Its four flights up.

Eli and I really do not appreciate this little game as much as Gilly does.  The little jerk...

One time when Gilly got out, our upstairs neighbor was coming home from a late shift and Gilly managed to slip into his apartment without his notice. He locked his door, turned around, and voila! a cat he had never seen before was sitting in the middle of his living room, acting like he owned the place. The situation was rectified pretty quickly, but ever since then, those neighbors have been convinced our cat is some sort of minor demon.

"For lo, orange tabbies are born into trouble as the sparks fly upwards..."

Since then, I've tried to find ways to cure his wanderlust without terrifying the neighbors or having to make mad dashes up four flights of stairs. And plus, I don't actually want my cat to be living in a haze of mind-numbing boredom for his whole life. What seems to work best is a walk in the "purr-ambulator.  I put him in his harness and leash,  pop him into the laundry cart, attach the leash with a carabiner so he can't escape, and take him for a ramble through the woods. Yeah, that's right.  I'm the crazy lady who takes her cat for walks in a stroller.

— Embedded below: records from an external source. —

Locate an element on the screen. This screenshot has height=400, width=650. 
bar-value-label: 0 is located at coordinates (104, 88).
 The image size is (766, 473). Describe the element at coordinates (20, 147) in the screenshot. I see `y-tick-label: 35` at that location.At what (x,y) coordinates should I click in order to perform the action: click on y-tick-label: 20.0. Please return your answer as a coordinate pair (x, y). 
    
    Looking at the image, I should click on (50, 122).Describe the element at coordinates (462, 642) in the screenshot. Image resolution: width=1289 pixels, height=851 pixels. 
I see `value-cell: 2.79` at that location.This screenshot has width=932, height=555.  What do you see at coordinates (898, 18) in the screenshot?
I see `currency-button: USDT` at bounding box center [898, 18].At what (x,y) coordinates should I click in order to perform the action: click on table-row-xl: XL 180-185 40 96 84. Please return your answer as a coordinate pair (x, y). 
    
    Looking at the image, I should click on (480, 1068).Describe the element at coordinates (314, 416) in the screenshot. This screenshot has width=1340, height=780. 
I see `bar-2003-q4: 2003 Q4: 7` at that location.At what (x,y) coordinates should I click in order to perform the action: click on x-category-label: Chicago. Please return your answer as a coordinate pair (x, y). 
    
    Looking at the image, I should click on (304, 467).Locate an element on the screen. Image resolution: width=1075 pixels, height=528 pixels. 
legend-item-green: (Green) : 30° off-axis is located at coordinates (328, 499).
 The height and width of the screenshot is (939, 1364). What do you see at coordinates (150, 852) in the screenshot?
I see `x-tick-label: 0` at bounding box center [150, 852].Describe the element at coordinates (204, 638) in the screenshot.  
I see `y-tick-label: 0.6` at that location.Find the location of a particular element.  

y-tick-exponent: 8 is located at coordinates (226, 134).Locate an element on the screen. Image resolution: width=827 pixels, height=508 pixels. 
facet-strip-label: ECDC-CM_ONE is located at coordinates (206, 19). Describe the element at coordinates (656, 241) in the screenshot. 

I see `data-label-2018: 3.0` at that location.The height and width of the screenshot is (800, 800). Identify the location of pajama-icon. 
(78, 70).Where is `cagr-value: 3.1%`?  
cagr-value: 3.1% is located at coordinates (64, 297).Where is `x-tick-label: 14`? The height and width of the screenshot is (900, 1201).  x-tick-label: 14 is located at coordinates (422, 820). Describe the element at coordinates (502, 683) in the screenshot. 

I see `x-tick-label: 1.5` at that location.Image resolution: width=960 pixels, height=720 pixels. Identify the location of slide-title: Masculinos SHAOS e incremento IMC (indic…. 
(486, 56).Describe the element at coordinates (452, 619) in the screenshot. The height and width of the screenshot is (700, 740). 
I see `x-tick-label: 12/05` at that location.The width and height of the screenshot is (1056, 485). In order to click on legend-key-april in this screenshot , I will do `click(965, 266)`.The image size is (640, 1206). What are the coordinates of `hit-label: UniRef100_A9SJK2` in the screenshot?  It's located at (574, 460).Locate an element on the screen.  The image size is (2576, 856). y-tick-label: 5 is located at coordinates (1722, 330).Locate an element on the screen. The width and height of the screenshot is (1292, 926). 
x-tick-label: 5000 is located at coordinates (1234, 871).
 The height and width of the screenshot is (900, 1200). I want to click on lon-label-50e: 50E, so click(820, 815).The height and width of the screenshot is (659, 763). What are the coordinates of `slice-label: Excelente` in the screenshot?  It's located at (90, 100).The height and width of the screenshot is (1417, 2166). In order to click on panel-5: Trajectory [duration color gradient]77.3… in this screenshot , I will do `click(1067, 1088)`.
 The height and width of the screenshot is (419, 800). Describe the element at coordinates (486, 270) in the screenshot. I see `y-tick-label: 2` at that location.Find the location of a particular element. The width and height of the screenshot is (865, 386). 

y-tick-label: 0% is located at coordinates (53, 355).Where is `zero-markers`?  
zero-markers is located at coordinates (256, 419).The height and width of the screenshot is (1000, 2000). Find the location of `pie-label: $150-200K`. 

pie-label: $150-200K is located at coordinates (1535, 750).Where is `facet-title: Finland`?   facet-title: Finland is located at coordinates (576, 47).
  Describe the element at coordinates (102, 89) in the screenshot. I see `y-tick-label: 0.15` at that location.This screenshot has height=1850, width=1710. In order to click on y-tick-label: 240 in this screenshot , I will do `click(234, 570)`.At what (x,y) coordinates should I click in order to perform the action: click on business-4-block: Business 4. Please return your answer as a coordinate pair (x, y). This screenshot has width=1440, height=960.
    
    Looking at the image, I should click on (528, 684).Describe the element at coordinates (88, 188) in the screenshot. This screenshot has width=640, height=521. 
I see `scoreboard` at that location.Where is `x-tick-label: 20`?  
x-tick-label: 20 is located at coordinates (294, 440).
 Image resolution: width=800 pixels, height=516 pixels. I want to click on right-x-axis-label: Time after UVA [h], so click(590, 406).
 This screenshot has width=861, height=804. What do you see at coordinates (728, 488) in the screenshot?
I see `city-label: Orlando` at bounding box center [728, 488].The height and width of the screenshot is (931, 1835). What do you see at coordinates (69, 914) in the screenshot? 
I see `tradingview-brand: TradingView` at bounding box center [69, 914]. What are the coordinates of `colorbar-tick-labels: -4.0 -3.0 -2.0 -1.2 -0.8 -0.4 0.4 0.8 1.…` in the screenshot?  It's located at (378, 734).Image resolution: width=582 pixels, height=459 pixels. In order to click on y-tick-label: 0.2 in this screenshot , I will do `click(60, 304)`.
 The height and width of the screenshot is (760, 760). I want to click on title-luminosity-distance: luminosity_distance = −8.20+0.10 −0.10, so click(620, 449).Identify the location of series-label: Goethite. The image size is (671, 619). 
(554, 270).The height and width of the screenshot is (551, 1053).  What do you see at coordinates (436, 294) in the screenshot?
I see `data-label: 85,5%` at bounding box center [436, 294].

I can't quite tell how he feels about these excursions. From his expressions it appears to be a mix of fear, over-stimulation, and extreme fascination. Kind of like a human on a roller coaster. But he usually doesn't try to escape, and he usually doesn't meow pathetically (unless I stop the cart for more than a few seconds). And usually for a few days afterwards he'll hop in the laundry cart when he sees he heading for the door and then glare at me expectantly. I take that as a sign that at least I'm not committing any sort of animal cruelty. And it does usually stop him from trying to bolt out the front door for a few days. 

Today was a gorgeous day.  Almost like spring despite what the stupid groundhog said. So we went out to the golf course and watched people chase little white balls around for a while. Gilly seemed to sympathize but I wouldn't let him join in. And we watched the flocks of birds migrating back from warmer latitudes. And we watched the squirrels waking up from hibernating trying to figure out where they buried all those nuts last fall. And afterwards Gilly took an especially heavy nap on the recliner. But he didn't try to get out the front door when he woke up again.  

Sunday, February 1, 2015

Life Lessons I have learned from playing way too much Civ V

Like many nerds, I play way too much of a computer game called Civilization V. Its a history based game where you play as a leader of one of many global civilizations and you can win based on global domination, scientific prowess, diplomacy, or culture. I highly recommend it - its got a lot of educational value. Honest! *wink*

1) When attempting to take over the world, it is first necessary to have a first rate interstate highway system.

2) Nice Dictators finish last.

3) Mahatma Ghandi is a bastard.

4) Beware of Germans bearing gifts.

5) Never underestimate the power of Fertilizer.

6) Ignore scientific advancement at your own peril.

7) Chopping down all your forests to achieve your short term goals is a really bad idea.

8) Its all fun and games until someone completes the Manhattan Project.

9) Don't use the city states as resources. Unless you WANT to get into a fight with every other country in the world at the same time.

10) Distance, not fences, makes good neighbors.